• DATA PROVIDED:
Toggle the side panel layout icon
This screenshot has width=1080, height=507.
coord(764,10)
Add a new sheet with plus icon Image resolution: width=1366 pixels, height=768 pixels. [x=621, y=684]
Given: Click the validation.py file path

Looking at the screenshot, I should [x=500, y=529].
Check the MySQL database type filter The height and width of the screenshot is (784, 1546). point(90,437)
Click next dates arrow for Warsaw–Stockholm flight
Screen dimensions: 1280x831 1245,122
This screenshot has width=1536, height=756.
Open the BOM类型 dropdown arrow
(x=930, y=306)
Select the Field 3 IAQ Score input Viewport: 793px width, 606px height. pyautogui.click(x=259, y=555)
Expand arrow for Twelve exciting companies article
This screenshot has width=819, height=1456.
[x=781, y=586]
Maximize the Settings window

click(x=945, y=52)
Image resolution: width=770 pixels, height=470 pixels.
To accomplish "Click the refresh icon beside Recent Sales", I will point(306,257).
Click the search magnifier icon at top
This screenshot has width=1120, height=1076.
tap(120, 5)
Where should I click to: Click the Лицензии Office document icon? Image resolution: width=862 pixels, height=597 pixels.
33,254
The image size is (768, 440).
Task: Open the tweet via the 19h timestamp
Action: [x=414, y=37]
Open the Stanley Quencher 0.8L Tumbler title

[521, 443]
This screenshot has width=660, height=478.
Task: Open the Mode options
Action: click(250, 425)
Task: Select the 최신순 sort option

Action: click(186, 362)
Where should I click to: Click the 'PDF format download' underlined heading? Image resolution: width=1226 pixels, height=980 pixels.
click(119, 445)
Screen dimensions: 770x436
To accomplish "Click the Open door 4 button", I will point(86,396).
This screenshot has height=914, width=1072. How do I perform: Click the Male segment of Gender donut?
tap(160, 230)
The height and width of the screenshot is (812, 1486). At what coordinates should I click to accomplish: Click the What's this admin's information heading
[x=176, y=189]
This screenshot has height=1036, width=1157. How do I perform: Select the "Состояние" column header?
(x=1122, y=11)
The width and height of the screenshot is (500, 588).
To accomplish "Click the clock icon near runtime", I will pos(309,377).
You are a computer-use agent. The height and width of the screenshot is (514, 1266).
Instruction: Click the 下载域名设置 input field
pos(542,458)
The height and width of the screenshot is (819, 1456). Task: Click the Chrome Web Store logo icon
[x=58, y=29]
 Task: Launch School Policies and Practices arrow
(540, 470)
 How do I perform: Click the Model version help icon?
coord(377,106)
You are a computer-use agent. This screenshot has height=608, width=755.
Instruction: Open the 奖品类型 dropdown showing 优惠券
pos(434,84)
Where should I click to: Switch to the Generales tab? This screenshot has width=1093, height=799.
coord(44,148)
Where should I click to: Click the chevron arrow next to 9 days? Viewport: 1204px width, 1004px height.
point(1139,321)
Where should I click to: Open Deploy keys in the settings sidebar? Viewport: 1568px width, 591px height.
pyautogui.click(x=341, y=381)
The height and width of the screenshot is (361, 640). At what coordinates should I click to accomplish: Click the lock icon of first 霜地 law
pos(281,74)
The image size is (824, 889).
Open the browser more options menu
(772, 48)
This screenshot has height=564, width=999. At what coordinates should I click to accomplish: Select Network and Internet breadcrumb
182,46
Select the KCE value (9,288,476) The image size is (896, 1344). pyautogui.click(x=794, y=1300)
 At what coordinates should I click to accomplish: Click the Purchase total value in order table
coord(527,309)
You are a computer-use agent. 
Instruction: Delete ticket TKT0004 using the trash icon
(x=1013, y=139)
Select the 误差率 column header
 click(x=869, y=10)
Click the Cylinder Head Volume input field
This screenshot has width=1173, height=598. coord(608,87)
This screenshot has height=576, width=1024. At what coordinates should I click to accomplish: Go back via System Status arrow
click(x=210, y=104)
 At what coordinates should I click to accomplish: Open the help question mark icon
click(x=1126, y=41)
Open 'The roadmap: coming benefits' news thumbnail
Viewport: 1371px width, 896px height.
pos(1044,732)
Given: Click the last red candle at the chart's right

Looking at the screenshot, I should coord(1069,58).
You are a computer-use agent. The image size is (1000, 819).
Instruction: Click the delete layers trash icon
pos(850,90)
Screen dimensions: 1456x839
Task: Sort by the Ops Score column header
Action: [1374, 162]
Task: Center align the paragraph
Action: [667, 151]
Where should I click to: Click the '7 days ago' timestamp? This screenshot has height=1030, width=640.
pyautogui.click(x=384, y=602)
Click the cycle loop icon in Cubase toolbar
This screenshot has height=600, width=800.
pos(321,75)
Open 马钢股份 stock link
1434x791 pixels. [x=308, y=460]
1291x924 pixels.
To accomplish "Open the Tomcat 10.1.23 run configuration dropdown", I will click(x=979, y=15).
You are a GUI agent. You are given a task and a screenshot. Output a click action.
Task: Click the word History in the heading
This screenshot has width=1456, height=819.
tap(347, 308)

• TASK: Rewrite the entries above with "Where should I click to" changed to "Where do I click to" wherever it occurs, keeping everything else the same.

• EXERCISE OUTPUT:
Toggle the side panel layout icon
This screenshot has width=1080, height=507.
coord(764,10)
Add a new sheet with plus icon Image resolution: width=1366 pixels, height=768 pixels. [x=621, y=684]
Given: Click the validation.py file path

Looking at the screenshot, I should [x=500, y=529].
Check the MySQL database type filter The height and width of the screenshot is (784, 1546). point(90,437)
Click next dates arrow for Warsaw–Stockholm flight
Screen dimensions: 1280x831 1245,122
This screenshot has width=1536, height=756.
Open the BOM类型 dropdown arrow
(x=930, y=306)
Select the Field 3 IAQ Score input Viewport: 793px width, 606px height. pyautogui.click(x=259, y=555)
Expand arrow for Twelve exciting companies article
This screenshot has width=819, height=1456.
[x=781, y=586]
Maximize the Settings window

click(x=945, y=52)
Image resolution: width=770 pixels, height=470 pixels.
To accomplish "Click the refresh icon beside Recent Sales", I will point(306,257).
Click the search magnifier icon at top
This screenshot has width=1120, height=1076.
tap(120, 5)
Where do I click to: Click the Лицензии Office document icon? Image resolution: width=862 pixels, height=597 pixels.
33,254
The image size is (768, 440).
Task: Open the tweet via the 19h timestamp
Action: [x=414, y=37]
Open the Stanley Quencher 0.8L Tumbler title

[521, 443]
This screenshot has width=660, height=478.
Task: Open the Mode options
Action: click(250, 425)
Task: Select the 최신순 sort option

Action: click(186, 362)
Where do I click to: Click the 'PDF format download' underlined heading? Image resolution: width=1226 pixels, height=980 pixels.
click(119, 445)
Screen dimensions: 770x436
To accomplish "Click the Open door 4 button", I will point(86,396).
This screenshot has height=914, width=1072. How do I perform: Click the Male segment of Gender donut?
tap(160, 230)
The height and width of the screenshot is (812, 1486). At what coordinates should I click to accomplish: Click the What's this admin's information heading
[x=176, y=189]
This screenshot has height=1036, width=1157. How do I perform: Select the "Состояние" column header?
(x=1122, y=11)
The width and height of the screenshot is (500, 588).
To accomplish "Click the clock icon near runtime", I will pos(309,377).
You are a computer-use agent. The height and width of the screenshot is (514, 1266).
Instruction: Click the 下载域名设置 input field
pos(542,458)
The height and width of the screenshot is (819, 1456). Task: Click the Chrome Web Store logo icon
[x=58, y=29]
 Task: Launch School Policies and Practices arrow
(540, 470)
 How do I perform: Click the Model version help icon?
coord(377,106)
You are a computer-use agent. This screenshot has height=608, width=755.
Instruction: Open the 奖品类型 dropdown showing 优惠券
pos(434,84)
Where do I click to: Switch to the Generales tab? This screenshot has width=1093, height=799.
coord(44,148)
Where do I click to: Click the chevron arrow next to 9 days? Viewport: 1204px width, 1004px height.
point(1139,321)
Where do I click to: Open Deploy keys in the settings sidebar? Viewport: 1568px width, 591px height.
pyautogui.click(x=341, y=381)
The height and width of the screenshot is (361, 640). At what coordinates should I click to accomplish: Click the lock icon of first 霜地 law
pos(281,74)
The image size is (824, 889).
Open the browser more options menu
(772, 48)
This screenshot has height=564, width=999. At what coordinates should I click to accomplish: Select Network and Internet breadcrumb
182,46
Select the KCE value (9,288,476) The image size is (896, 1344). pyautogui.click(x=794, y=1300)
 At what coordinates should I click to accomplish: Click the Purchase total value in order table
coord(527,309)
You are a computer-use agent. 
Instruction: Delete ticket TKT0004 using the trash icon
(x=1013, y=139)
Select the 误差率 column header
 click(x=869, y=10)
Click the Cylinder Head Volume input field
This screenshot has width=1173, height=598. coord(608,87)
This screenshot has height=576, width=1024. At what coordinates should I click to accomplish: Go back via System Status arrow
click(x=210, y=104)
 At what coordinates should I click to accomplish: Open the help question mark icon
click(x=1126, y=41)
Open 'The roadmap: coming benefits' news thumbnail
Viewport: 1371px width, 896px height.
pos(1044,732)
Given: Click the last red candle at the chart's right

Looking at the screenshot, I should coord(1069,58).
You are a computer-use agent. The image size is (1000, 819).
Instruction: Click the delete layers trash icon
pos(850,90)
Screen dimensions: 1456x839
Task: Sort by the Ops Score column header
Action: [1374, 162]
Task: Center align the paragraph
Action: [667, 151]
Where do I click to: Click the '7 days ago' timestamp? This screenshot has height=1030, width=640.
pyautogui.click(x=384, y=602)
Click the cycle loop icon in Cubase toolbar
This screenshot has height=600, width=800.
pos(321,75)
Open 马钢股份 stock link
1434x791 pixels. [x=308, y=460]
1291x924 pixels.
To accomplish "Open the Tomcat 10.1.23 run configuration dropdown", I will click(x=979, y=15).
You are a GUI agent. You are given a task and a screenshot. Output a click action.
Task: Click the word History in the heading
This screenshot has width=1456, height=819.
tap(347, 308)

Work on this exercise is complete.